Contrast has been hotly debated in the radiology and emergency medicine world. Many of these contrast medications (such as Iohexol above) have demonstrated safety and efficacy. However, a deep dive has been sorely needed on this subject and with recent relevant papers over the last year this felt like the right time. Joined by Dr. Paul Schunk, we explore the mysteries and evidence that exists for contrast safety in CTs for acute kidney injury and contrast induced nephropathy.
When understanding contrast and its safety, the first step is to define what we are looking for in the first place. Probably the single best source for a definition comes from the American College or Radiology's Manual on Contrast Media version 10.2 with the Post-Contrast Acute Kidney Injury and Contrast-Induced Nephropathy in Adults last updated on November 19, 2014 for the relevant section.
They define post-contrast acute kidney injury (PC-AKI) as "a general term used to describe a sudden deterioration in renal function that occurs within 48 hours following the intravascular administration of iodinated contrast medium. PC-AKI may occur regardless of whether the contrast medium was the cause of deterioration." This means that this is a correlative diagnosis and does not mean the contrast caused the AKI!

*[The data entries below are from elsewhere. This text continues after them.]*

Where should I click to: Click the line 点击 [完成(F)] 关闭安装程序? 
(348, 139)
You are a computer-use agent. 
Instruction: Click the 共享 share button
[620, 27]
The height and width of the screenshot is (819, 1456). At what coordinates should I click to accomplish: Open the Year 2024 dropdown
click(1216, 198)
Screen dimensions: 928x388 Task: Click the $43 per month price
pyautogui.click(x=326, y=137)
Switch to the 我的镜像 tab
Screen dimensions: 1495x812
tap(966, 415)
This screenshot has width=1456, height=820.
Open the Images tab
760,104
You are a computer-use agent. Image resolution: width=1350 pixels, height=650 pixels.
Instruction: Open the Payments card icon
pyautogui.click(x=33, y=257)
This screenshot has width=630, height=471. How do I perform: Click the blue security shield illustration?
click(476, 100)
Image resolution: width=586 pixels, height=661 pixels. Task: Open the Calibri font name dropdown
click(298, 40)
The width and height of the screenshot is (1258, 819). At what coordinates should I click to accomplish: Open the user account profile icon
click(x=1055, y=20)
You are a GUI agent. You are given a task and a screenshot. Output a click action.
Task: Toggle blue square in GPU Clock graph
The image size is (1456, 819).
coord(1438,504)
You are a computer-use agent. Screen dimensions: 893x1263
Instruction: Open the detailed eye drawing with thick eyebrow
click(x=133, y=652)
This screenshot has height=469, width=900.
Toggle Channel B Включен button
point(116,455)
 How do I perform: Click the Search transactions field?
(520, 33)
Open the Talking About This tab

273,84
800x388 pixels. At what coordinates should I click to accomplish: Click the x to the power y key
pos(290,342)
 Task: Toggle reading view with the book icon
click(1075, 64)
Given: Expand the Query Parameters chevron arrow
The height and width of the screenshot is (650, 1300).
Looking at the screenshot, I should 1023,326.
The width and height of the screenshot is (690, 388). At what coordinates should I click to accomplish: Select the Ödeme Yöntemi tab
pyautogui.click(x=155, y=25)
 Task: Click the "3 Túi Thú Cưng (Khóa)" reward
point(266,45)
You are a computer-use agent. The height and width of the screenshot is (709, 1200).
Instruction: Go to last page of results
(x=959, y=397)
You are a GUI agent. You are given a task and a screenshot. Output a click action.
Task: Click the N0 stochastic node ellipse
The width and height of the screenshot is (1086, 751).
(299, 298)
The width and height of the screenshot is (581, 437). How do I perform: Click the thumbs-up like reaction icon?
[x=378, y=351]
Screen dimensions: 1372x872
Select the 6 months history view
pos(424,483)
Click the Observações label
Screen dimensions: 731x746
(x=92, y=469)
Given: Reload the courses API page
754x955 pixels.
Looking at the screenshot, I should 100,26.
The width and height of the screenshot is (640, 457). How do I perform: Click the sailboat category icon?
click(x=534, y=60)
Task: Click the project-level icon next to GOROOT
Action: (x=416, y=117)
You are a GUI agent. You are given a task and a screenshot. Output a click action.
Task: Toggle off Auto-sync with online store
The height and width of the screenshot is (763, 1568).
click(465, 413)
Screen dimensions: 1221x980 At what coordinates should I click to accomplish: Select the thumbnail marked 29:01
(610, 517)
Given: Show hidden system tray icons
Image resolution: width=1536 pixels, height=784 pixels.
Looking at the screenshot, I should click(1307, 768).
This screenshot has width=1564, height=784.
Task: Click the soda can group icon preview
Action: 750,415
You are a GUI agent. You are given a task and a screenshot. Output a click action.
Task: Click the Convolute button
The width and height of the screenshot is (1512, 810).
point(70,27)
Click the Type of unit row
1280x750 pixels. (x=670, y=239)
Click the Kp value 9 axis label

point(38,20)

Now let us take the more difficult to identify contrast-induced nephropathy (CIN) which they define as "a specific used to describe a sudden deterioration in renal function that is caused by the intravascular administration of iodinated contrast medium." That would make CIN a subgroup of PC-AKI but that this is a causative diagnosis. This is harder to actually prove though and is becoming part of a much larger debate including of its very existence.
Some other points worth mentioning from the ACR manual includes that they acknowledge CIN being a rare entity and that serum creatinine can be considerably influence by the patient's gender, muscle mass, nutritional status, and age. They instead recommend other measures such as estimated glomerular filtration rate (eGFR) for predicting the true GFR.
It is very much worth noting two of the recommendations from the ACR manual that we will discuss more below. The first point is that if the GFR is 45 or greater there is no independent nephrotoxic risk factor and that in patients with an eGFR between 30-44, IV iodinated contrast media is either not nephrotoxic or rarely so. Second, there is little to suggest that contrast is an independent risk factor for AKI in patients with an eGFR at least 30. They are quick to point out though that any threshold put into practice should b weighed on an individual patient level with the risks and benefits compared. Also, when discussing the morbidity and mortality of PC-AKI it is unusual for patients to develop permanent renal dysfunction. A final point before we move on is that volume expansion is the major preventative action in mitigating the risk of CIN both before and after contrast medium administration.
The first McDonald paper to discuss is the April 2013 publication with the Radiological Society of North America (RSNA) journal called Frequency of Acute Kidney Injury Following Intravenous Contrast Medium Administration: A Systematic Review and Meta-Analysis. As with any of these papers, a full review is very much worth the time but the key finding to be aware of from this paper was the fact that "controlled contrast medium-induced nephropathy studies demonstrate a similar incidence of AKI, dialysis, and death between the contrast medium group and the control group. There were two somewhat peculiar studies included in the analysis that we explain better in the podcast why they may not have been such good papers and were definitely the odd ones out.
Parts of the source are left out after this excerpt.